Haveria aqui muitas considerações a tecer como, por exemplo, a alternância dentro dos próprios partidos independentemente de assumirem ou não o poder; distinguir a alternância de partidos de governo (em sede de eleições legislativas) da limitação dos mandatos do Presidente da República (no caso de Angola, se deve ser vista puramente sob o ponto de vista formal ou do ponto de vista material e de acordo com a sua ratio legis); e muitas outras questões inseridas no contexto das particularidades africanas do funcionamento da democracia, que são essenciais e pré-condicionantes do presente tema, mas humanamente impossíveis de abordar de uma só vez, de forma séria e sem prejudicar a programação destas jornadas.

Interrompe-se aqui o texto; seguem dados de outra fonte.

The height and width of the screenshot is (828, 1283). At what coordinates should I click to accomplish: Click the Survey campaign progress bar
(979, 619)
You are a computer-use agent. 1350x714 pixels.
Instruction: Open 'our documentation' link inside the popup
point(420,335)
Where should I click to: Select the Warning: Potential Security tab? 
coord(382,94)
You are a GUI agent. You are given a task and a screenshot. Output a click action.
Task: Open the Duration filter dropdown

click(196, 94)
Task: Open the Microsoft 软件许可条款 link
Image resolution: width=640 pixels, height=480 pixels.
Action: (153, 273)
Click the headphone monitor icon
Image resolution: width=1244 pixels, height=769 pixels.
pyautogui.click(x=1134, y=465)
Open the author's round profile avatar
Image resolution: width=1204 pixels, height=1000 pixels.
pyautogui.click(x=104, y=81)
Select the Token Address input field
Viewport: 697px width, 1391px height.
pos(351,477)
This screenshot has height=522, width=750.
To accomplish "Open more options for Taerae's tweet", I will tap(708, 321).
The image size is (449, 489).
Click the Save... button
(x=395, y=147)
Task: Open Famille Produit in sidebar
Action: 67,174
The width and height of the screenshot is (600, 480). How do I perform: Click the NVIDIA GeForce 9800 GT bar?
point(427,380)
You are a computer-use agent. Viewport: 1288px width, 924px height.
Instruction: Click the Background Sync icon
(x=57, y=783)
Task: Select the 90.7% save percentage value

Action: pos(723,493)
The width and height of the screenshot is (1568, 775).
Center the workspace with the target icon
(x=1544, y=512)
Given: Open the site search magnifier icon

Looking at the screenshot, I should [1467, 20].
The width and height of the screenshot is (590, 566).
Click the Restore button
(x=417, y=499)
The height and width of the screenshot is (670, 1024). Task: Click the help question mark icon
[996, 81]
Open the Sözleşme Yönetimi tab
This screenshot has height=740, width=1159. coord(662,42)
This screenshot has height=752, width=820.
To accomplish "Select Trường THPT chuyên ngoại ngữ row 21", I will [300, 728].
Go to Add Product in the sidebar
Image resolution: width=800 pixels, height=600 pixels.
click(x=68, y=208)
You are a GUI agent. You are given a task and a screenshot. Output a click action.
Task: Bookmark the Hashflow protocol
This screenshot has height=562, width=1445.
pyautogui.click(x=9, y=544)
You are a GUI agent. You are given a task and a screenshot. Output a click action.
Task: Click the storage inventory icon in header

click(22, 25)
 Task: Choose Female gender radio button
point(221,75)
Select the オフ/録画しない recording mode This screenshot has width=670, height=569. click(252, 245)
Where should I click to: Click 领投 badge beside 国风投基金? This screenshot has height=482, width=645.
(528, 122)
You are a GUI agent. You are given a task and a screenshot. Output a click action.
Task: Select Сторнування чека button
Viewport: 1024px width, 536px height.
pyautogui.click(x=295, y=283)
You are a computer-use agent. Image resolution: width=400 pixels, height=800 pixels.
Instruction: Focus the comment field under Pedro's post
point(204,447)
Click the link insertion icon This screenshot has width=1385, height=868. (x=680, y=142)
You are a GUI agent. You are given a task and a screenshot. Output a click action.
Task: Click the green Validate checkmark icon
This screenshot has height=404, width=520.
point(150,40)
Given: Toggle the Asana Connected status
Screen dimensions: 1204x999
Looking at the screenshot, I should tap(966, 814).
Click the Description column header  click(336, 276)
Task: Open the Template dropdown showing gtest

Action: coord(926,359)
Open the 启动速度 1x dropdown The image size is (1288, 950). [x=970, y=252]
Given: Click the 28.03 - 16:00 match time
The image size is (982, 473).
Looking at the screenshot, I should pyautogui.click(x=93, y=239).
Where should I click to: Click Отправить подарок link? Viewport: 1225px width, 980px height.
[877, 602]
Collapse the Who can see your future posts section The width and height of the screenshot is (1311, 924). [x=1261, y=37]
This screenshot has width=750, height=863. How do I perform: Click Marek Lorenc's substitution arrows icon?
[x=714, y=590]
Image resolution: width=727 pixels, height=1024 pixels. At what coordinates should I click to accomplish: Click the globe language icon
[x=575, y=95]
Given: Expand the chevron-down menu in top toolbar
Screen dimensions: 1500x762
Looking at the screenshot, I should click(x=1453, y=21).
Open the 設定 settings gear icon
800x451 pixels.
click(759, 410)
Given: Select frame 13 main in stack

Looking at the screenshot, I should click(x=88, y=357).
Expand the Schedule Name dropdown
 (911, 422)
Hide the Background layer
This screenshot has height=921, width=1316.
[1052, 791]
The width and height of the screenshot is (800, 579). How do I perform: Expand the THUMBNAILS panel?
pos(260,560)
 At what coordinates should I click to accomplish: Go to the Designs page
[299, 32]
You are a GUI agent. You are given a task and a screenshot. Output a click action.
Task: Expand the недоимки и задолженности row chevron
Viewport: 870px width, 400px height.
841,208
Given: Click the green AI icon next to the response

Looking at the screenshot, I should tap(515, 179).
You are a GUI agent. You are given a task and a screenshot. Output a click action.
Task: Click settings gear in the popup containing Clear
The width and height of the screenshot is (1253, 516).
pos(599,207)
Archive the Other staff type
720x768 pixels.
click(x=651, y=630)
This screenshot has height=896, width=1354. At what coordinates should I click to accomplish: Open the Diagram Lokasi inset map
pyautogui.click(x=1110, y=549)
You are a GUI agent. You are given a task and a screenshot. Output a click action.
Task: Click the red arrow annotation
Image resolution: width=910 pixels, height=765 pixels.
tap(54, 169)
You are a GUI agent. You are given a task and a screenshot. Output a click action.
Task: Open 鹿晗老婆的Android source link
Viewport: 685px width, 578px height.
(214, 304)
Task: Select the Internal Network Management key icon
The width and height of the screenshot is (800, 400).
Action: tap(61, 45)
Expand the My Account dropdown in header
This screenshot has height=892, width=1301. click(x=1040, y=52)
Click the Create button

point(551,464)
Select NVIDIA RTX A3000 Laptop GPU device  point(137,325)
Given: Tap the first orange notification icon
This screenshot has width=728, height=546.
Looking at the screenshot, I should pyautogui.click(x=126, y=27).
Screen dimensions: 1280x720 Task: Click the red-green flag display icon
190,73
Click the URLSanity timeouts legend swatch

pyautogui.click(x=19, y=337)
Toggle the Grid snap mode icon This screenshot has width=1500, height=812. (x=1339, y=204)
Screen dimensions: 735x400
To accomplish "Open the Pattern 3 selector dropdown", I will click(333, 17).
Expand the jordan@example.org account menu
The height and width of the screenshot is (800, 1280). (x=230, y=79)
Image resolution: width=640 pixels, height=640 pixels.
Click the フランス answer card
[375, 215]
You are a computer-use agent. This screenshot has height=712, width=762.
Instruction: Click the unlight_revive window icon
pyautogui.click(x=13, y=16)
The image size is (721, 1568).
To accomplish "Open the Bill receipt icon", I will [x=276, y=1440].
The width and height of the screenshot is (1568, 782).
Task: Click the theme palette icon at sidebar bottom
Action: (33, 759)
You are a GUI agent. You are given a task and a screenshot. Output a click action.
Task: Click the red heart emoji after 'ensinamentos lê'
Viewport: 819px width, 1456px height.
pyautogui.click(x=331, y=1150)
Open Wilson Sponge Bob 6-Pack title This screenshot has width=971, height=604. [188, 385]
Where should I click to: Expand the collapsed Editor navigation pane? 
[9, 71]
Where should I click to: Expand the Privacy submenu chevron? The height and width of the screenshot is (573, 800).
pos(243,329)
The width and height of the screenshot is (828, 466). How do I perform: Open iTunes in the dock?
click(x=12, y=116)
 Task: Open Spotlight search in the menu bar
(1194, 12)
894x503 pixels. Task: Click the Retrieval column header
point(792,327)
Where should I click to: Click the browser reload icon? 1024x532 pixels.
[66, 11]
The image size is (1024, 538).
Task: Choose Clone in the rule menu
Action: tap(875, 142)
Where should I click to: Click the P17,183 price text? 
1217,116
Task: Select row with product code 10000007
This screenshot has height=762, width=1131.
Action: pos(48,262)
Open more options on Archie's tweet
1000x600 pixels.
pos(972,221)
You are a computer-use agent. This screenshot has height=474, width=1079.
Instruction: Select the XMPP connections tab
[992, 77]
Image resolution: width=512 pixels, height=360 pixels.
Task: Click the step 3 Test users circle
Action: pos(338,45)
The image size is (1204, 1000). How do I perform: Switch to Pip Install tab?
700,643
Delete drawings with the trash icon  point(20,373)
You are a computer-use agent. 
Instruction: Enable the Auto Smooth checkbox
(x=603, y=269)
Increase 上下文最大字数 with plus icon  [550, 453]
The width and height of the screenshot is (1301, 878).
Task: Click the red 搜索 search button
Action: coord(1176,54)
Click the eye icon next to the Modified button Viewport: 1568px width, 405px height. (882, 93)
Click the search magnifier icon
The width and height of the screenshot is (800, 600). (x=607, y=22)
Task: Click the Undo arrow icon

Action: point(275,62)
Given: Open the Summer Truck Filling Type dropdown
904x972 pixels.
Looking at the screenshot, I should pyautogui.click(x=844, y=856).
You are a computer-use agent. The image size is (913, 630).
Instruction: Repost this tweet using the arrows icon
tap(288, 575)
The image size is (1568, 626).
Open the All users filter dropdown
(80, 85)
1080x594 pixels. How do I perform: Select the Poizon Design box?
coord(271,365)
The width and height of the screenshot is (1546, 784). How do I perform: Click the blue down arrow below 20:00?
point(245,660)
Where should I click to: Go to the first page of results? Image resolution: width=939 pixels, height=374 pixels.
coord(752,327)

Por isso sou “obrigado” a prosseguir em direcção a uma conclusão de uma forma um tanto quanto decepcionante para vós, lídimos representantes de um partido político que legitimamente almeja o alcance do poder, dizendo que, na minha opinião, não haverá alternância política em parte nenhuma do Mundo, enquanto o regime democrático estiver bloqueado como é o caso actual em Angola.

Na verdade, como tenho insistido, nós temos um regime democrático formal, desde a entrada em vigor da Lei Constitucional de 1992 (se abstrairmos de que a distribuição dos poderes na Constituição de 2010 não é de modo algum democrática, sobretudo quando se combina com a forma de eleição do Chefe de Estado e titular absoluto do Executivo). Mas, o nosso regime real, não tem nada a ver com uma democracia.

Eu acrescentaria aqui mais de três páginas para descrever os aspectos e a caracterização do nosso regime real, mas seria também contraproducente em termos de tempo que isso levaria, até porque, creio, já o fiz, em termos gerais, no meu opúsculo “Angola: a terceira alternativa” que se encontra aqui a vossa disposição, onde explico, de acordo com o meu entendimento, ancorado na experiência pessoal e complementado por diversas leituras, os meandros porque passamos, até chegar a esta situação.

Eu tenho evitado utilizar uma terminologia radical, como por exemplo classificar de ditadura este regime, por causa da responsabilidade que me incumbi, de estar disponível para contribuir para uma saída pacífica desta situação, no que o uso de determinados termos pode não ajudar.

As vozes já extremadas chamam a isso de “cobardia” ou até “bajulação”, uma atitude indispensável para a sobrevivência em regimes dessa natureza. Mas hoje, com a ajuda de clássicos como Aristóles e Montesquieu, estou em condições de afirmar, sem romper a ponte das minhas proposições pacíficas, que estamos perante um regime monárquico de despotismo esclarecido, em que do mesmo modo, não se facultará qualquer tipo de alternância natural, porque não se trata de uma sociedade aberta.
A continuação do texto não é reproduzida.